As a group of us read the review together in Sardi’s that night, we wondered if he had seen the same show we had performed. Apparently the critic had the same sense, too. “Last evening, the audience was beside itself with pleasure,” he wrote at the close of the piece. “This department was able to contain itself.”

A short time into the run, the production moved from the Martin Beck to the 54th Street Theater. By then I had grown comfortable in the part and was bringing much more to it than the New York Times’ critic had seen on opening night. I had also fallen into a nice daily routine. I went home after the show, then spent the next day relaxing until I went into the city, usually in time to have an early dinner at Sardi’s. I loved their cannelloni. On matinee days, I had it for both lunch and dinner.

During intermission one night, my wife called me. She was frantic. Our ten-year-old son, Chris, had run away and she couldn’t find him. She thought he had been kidnapped. I was distracted the whole second act; two-thirds of my brain was thinking about something else the whole time I was onstage. I raced home after the show and found police cars in the driveway and cops and bloodhounds searching through the woods behind our backyard.

They found Chris sound asleep under a tree, oblivious to the surrounding panic. It turned out that he’d had an argument with his younger brother, Barry, and my wife had sided with Barry, a decision that Chris thought was unfair. So he decided the hell with such injustice, and he ran into the woods.

From then on, I knew that boy was going to be a handful—and I turned out to be right. But he was always a good kid, and eventually he became a lawyer, a good one, too—the state district attorney in Salem, Oregon, in fact.

In some ways, those sorts of interruptions of the normal routine weren’t unusual. There was one night, for example, when I got caught in a blizzard on my drive into Manhattan and never made it to the theater. I had left home a little later than usual, after having an early dinner with Margie and the kids, and about halfway into the city, my Corvette ran into an enormous snowdrift. It was snowing hard, almost whiteout conditions, and the highway was no longer navigable.

I wasn’t the only one who got stuck, either. There were a few of us, and we got out of our cars, nodded and said hi, and started walking. I wasn’t that bundled up, and along with a couple of others, we thought we might freeze to death in the biting wind and snow.

We came to a restaurant, though, one of those diners right off the highway, and went inside. A bunch of other people had also taken shelter there. Making the show became moot. I spent the night in a booth, drinking coffee, talking, and waiting for the storm to let up.

The next morning, I caught a ride back home on a snowplow. The snow didn’t stop for days, and then it took a couple more before it began to melt.
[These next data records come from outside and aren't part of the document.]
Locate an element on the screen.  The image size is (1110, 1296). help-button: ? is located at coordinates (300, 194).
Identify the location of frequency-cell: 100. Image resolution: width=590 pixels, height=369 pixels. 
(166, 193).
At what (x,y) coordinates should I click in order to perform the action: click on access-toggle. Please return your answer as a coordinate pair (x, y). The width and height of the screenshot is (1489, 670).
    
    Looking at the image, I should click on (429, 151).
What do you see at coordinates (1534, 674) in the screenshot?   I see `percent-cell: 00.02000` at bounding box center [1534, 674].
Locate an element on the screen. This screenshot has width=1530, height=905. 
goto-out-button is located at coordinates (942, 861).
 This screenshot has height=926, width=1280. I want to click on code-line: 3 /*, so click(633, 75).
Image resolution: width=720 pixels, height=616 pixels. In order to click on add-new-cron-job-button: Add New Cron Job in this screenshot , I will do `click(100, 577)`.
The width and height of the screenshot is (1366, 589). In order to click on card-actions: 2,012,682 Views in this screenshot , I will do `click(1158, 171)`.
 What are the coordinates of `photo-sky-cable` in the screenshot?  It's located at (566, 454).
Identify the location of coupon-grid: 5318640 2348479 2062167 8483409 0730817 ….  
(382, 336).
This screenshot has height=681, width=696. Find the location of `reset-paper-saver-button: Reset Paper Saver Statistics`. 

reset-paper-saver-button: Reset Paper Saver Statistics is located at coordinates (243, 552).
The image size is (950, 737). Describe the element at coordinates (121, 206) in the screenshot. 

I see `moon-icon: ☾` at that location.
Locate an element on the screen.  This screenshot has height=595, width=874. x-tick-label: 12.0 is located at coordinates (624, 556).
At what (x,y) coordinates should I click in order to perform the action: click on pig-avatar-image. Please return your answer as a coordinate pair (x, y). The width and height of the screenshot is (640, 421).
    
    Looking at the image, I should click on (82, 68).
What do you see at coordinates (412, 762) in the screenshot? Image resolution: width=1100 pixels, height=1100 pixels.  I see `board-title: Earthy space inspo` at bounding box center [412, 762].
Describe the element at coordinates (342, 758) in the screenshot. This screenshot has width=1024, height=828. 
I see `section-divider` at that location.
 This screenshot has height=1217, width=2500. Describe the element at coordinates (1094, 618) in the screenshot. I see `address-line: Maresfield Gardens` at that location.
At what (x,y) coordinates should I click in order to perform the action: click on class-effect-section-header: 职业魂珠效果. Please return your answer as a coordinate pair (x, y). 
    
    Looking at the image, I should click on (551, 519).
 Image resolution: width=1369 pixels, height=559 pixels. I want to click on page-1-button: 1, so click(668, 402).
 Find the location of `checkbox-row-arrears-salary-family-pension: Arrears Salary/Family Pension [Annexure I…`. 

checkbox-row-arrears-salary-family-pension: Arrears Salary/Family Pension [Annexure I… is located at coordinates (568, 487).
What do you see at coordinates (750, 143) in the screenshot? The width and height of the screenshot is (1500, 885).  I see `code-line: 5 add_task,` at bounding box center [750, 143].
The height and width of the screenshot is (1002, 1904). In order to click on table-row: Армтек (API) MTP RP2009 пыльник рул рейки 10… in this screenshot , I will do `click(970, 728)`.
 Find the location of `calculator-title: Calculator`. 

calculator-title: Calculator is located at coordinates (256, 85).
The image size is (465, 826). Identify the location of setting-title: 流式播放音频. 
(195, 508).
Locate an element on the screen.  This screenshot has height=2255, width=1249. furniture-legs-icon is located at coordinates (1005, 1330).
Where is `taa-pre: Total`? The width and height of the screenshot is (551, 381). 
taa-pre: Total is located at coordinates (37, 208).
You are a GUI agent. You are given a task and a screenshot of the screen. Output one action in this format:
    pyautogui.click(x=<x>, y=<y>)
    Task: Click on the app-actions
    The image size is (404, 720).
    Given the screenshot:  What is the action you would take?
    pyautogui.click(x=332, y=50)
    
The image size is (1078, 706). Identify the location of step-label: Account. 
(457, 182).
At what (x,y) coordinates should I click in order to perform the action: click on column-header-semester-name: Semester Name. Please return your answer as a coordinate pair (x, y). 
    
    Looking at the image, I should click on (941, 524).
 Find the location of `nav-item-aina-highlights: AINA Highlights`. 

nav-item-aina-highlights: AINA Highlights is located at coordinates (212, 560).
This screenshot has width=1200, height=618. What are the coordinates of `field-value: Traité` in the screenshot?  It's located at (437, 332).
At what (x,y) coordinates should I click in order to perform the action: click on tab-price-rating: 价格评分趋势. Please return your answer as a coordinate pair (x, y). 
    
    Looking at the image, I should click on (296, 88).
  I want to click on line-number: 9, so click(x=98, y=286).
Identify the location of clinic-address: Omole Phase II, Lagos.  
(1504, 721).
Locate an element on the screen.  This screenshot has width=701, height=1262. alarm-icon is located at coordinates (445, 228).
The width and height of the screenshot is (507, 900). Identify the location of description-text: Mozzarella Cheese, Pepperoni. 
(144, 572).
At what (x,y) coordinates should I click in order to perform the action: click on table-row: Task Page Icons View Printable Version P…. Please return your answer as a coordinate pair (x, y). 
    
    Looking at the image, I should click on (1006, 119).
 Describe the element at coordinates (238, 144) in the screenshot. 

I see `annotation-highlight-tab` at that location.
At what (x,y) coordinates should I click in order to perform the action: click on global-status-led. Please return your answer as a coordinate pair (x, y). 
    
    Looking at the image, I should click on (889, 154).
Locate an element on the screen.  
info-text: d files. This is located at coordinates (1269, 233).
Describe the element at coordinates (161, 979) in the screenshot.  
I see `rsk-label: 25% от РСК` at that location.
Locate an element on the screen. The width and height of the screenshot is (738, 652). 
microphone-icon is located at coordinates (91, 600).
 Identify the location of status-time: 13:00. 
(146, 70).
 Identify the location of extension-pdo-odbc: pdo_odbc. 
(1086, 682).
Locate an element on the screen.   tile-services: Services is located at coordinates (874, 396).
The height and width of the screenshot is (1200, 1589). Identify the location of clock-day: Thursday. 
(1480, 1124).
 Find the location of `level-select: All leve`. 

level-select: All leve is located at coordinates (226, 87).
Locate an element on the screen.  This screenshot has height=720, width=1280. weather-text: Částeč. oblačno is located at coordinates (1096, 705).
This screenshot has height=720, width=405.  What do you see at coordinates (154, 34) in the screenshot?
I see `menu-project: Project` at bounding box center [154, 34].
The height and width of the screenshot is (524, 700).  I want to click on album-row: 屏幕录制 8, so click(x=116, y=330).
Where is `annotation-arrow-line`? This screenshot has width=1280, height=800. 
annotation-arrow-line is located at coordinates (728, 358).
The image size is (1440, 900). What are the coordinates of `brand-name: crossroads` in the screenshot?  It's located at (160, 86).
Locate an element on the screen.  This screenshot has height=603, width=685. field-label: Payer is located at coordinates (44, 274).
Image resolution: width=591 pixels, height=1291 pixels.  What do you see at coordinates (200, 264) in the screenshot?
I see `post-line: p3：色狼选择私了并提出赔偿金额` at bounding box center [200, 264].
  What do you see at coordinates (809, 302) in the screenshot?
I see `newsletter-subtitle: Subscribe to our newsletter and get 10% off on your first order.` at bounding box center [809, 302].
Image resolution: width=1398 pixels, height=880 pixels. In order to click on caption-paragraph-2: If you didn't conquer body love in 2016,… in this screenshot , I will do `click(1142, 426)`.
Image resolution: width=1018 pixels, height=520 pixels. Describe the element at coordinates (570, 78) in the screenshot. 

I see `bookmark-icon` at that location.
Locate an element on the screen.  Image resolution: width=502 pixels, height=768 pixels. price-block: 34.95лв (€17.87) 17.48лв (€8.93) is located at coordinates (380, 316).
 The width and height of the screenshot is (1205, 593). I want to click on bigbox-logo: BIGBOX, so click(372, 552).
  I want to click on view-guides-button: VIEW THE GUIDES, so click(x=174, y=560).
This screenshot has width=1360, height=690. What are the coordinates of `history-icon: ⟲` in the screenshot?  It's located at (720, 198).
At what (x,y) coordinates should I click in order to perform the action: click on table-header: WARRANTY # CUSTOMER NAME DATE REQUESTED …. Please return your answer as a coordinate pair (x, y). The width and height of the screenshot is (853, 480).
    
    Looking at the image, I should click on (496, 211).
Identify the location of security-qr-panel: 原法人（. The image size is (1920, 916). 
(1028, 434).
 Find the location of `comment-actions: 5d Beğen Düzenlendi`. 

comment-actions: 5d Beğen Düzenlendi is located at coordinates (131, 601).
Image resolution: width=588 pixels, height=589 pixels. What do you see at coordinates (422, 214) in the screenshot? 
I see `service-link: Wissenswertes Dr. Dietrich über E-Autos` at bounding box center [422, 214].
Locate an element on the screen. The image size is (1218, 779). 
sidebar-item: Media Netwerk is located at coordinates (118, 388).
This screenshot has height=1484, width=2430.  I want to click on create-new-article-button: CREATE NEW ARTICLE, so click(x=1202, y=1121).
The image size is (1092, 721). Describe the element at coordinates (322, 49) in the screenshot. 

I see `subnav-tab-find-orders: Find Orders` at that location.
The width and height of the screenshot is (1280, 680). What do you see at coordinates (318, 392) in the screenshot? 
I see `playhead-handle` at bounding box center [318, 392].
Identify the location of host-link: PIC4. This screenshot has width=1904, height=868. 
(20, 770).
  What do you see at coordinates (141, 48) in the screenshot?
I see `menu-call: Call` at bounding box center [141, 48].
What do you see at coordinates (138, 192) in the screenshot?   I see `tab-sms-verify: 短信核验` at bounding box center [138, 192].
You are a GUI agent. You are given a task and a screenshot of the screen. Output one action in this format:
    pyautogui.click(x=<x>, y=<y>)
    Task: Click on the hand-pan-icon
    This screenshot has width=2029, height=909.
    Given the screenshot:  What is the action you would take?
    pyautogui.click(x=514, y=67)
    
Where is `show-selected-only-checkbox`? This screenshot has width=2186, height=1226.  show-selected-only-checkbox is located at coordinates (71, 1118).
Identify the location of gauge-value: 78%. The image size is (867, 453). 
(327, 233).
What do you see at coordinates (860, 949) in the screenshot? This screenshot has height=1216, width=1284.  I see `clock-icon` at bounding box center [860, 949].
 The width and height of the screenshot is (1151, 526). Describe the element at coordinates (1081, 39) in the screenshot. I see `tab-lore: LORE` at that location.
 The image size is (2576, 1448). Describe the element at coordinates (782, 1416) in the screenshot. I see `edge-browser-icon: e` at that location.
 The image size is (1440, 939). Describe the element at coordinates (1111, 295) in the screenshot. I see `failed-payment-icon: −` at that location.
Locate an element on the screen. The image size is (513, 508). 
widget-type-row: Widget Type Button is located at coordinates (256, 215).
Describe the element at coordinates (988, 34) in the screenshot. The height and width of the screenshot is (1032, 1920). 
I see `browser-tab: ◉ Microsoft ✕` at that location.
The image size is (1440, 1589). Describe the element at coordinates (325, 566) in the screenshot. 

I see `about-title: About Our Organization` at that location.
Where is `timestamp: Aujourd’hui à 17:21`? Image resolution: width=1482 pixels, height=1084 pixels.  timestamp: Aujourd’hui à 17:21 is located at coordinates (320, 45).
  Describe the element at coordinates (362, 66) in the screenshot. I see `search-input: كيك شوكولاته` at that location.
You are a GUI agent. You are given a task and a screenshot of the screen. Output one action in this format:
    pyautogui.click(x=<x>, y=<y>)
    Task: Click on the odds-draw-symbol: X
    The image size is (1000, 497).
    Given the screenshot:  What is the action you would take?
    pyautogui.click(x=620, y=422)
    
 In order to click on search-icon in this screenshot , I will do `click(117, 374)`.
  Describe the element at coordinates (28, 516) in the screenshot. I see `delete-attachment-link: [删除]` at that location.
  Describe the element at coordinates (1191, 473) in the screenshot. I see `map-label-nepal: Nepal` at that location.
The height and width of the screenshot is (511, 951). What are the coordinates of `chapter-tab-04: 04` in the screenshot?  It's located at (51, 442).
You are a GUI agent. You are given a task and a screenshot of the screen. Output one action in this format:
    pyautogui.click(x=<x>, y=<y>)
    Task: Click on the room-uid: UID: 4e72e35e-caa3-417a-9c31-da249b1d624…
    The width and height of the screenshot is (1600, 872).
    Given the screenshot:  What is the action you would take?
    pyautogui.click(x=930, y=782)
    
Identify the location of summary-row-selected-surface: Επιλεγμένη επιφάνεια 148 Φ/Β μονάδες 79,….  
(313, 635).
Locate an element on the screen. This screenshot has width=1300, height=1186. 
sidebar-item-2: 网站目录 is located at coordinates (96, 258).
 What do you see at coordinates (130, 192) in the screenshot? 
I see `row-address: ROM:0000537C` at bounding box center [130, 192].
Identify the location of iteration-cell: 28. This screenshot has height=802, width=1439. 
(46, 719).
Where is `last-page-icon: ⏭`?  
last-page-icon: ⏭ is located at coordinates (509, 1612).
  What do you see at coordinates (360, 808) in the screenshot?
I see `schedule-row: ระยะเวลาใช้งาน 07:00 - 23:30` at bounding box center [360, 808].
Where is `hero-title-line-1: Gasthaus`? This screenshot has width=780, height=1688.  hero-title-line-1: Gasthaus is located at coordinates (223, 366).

When I finally went back to get my Corvette, I found it in two pieces. A snowplow had come along and blindly cut it in half.

During one show, I looked out and recognized Fred Astaire out front, in the house seats. He was one of my idols. Imagine trying to dance in front of Fred Astaire. I had a long moment when I thought my so-called India-rubber legs might not only freeze mid-dance, but actually walk offstage on their own accord and refuse to go back on.

Another night we were told Cary Grant was in the house. I couldn’t see him during the performance, but afterward I was in my dressing room and there was a knock on the door. I opened it up, and there was Cary Grant. When I saw him, I prayed my eyes didn’t betray my surprise. Before I could think of what to say to him, he pushed me aside and started going through my closet. I wore my own suits in the show, some of which were tailored and quite handsome, and my assistant, Frank, had hung them neatly.

“These are very nice,” he said.

“Thank you,” I said. “Actually, I was given the After Six Award as the best-dressed on Broadway.”

“Well done, young man,” he said.

Years later, Cary asked me to do a movie with him, one of those Doris Day–type romantic comedies, and I declined. I don’t know what the hell was the matter with me. I could have worked with Cary Grant. Thank goodness I had better sense when Carl Reiner came to the show and offered me the role that changed my life.